If you have ever visited Arlington National Cemetery, you've traveled down Memorial Avenue. Before you make a sharp left guided by security to the parking garage, you likely saw Arlington's ceremonial entrance, also known as Military Women's Memorial.
After proceeding through the visitor center, you stood in line only yards away from the only prominent national memorial honoring all women who have defended America throughout history.
I bet you walked right past it. I know I did. I didn't realize it then, but at that moment, it was symbolic of the many issues faced by women veterans, including myself, both during and after serving our country, to be overlooked much like the memorial itself.
Living Herstory: More than a memorial
While Arlington National Cemetery is visited by millions of people, the Military Women's Memorial, formally known as Women In Military Service For America (WIMSA), is lucky to surpass over 100,000 visitors annually.
I had only heard about the memorial in 2018 after paying my respects at the cemetery. I saw a sign, and my curiosity took over. I found myself on the terrace, where an arc of large glass panels on which quotations from and about servicewomen are etched. This arc of glass introduces natural light into the memorial's Education Center.
In front of the hemicycle wall, the lower terrace is the reflecting pool and Court of Valor. I looked down and thought, wow … this memorial is for me. Still serving when I thought, well, I am not a veteran yet, so maybe this wasn't the place for me, however. Then I walked inside. I was met by portraits, artifacts and history of the women who forged the pathway to allow me to serve in the capacity I could today.
Writing on the walls: Movement doesn't always mean progress.
The memorial's Education Center, located at the heart of the hemicycle, is a computer database where you can register your loved one's stories. I began searching for women I had heard of but seldomly saw in my history books. There they were, photos, military histories and individual stories of registered women.
I was shocked to learn that over 3 million women have served our country, and only 290,000 stories had been collected. That means 2.7 million women veterans haven't shared their stories. I was also shocked to discover the Women's Military Memorial was less than 25 years old.

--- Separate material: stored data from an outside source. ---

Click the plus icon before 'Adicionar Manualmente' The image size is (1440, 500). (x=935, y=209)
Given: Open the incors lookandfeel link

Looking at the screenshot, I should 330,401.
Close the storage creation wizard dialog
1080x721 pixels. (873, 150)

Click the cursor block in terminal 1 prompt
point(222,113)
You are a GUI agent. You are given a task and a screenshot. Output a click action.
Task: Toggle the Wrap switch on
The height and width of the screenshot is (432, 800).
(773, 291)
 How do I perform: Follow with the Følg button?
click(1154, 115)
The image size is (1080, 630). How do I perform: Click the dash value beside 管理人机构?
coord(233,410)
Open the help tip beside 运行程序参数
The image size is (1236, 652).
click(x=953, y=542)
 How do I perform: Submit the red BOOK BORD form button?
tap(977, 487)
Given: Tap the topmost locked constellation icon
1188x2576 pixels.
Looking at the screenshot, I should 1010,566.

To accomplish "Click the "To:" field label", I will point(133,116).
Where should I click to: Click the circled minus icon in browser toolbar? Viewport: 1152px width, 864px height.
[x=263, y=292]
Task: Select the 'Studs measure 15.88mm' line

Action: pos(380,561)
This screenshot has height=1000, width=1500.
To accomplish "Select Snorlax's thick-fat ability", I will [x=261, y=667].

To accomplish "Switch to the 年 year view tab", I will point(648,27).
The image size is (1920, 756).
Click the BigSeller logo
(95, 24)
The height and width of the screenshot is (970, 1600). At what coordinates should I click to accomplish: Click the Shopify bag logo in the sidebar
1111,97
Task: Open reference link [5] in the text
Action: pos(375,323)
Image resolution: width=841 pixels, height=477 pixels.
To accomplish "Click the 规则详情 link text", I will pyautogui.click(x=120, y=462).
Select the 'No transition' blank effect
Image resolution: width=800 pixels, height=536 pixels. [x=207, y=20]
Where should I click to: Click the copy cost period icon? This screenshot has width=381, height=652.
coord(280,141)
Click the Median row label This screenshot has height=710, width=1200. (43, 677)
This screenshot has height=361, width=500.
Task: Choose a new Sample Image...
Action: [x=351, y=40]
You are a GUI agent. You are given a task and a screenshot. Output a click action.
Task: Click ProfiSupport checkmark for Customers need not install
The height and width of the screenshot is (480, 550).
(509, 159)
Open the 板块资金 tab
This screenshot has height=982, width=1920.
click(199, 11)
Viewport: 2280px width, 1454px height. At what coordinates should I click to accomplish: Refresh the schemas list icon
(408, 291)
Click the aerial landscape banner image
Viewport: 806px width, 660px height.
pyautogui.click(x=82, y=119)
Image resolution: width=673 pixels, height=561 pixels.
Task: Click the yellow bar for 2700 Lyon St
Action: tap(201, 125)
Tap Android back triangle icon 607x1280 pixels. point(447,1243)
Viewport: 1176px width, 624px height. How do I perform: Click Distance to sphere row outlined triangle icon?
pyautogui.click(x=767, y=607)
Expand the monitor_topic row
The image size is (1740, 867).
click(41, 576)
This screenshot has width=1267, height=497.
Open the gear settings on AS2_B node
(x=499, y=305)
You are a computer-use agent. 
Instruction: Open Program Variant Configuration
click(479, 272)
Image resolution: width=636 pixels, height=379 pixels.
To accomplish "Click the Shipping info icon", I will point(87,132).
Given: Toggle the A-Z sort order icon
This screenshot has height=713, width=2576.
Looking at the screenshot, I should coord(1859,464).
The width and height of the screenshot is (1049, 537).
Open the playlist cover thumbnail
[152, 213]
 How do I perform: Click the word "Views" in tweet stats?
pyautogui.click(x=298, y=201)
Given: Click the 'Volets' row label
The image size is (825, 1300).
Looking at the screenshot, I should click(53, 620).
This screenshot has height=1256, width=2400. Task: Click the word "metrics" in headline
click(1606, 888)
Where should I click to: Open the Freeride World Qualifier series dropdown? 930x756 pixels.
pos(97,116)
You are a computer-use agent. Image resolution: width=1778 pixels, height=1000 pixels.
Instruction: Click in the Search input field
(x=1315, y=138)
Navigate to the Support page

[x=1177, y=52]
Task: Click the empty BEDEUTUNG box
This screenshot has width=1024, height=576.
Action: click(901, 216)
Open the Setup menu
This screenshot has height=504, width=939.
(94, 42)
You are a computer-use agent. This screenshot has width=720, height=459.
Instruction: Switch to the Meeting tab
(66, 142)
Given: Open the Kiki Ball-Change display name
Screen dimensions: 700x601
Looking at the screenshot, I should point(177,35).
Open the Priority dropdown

I only predated the memorial by a few years. Yet, all I could l think of was in January 2016, all military occupations and positions became open to women, without exception. Let that sink in.
"No, that can't possibly be right," I said to myself. Women are actively fully integrated into combat roles deliberately and methodically only within the past few years.
Nonsense, women veterans will tell you we have been attached to combat units, taken and returned fire, and know what it is like to not receive the same awards because, on the books, you weren't supposed to be there. Based on the exhibits and stories I read, women have been an all-volunteer force since our country's formation. So why has it taken so long for the public to realize our contributions? Why, as a group has, have we not spoken up sooner? Why are we allowing ourselves to remain invisible despite changing social norms?
We haven't made as much progress on the books as we would like to believe. Despite always being an all-volunteer force, women were not formally under military command until the early 20th century. Thanks to the 1948 Women's Armed Services Integration Act, granting women permanent status in the military and entitling us to some veterans' benefits would gradually improve thanks to the women's rights movement and workplace discrimination reform.
For reference, the Women's Armed Services Integration Act is only 72 years old. Whereas the President Emeritus of Women's Military Memorial, Brigadier General Wilma Vaught, turns 91 this year. Despite years of fighting to be recognized, we have not made as much progress as we think. The writing is on the walls; the movement doesn't always mean progress.